The response must contain every line below in which "Viewport" appears.
**** TASK INPUTS
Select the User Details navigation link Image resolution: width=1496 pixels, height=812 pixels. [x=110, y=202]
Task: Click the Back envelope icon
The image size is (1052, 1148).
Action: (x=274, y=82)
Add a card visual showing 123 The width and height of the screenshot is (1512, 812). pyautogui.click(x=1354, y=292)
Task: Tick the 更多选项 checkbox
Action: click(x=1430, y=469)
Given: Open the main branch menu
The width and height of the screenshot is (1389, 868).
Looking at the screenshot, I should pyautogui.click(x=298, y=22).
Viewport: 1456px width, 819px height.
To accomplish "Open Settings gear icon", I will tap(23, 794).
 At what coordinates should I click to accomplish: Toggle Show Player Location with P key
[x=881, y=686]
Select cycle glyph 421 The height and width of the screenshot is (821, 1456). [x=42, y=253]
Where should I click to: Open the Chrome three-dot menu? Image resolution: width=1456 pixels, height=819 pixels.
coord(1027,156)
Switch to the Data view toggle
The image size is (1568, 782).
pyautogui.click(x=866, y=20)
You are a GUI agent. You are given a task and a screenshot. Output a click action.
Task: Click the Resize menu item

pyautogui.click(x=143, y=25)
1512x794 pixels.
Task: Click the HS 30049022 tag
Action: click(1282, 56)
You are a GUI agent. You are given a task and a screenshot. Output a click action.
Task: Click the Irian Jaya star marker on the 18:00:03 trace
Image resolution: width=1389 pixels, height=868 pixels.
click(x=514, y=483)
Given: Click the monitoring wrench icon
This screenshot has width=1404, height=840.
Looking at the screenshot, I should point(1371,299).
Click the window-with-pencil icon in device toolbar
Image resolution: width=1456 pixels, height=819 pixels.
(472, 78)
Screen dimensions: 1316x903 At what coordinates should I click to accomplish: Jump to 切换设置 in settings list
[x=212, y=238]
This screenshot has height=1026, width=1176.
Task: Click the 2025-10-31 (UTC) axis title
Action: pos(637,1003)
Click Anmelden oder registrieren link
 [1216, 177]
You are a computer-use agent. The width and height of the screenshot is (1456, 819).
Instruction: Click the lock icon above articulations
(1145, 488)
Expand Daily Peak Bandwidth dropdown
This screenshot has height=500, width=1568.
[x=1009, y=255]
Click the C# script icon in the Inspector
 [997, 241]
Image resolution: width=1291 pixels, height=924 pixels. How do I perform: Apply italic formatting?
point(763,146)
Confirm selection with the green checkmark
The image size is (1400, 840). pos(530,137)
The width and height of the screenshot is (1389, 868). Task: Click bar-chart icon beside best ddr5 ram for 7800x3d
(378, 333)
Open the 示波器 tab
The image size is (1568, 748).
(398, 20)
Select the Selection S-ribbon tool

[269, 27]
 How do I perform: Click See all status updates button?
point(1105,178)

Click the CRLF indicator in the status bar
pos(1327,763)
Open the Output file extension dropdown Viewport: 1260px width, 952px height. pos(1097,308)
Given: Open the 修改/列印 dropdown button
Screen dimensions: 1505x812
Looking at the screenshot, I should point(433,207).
********
### THE COMPLETED TASK
Viewport: 1456px width, 819px height.
Open the Output file extension dropdown Viewport: 1260px width, 952px height. pos(1097,308)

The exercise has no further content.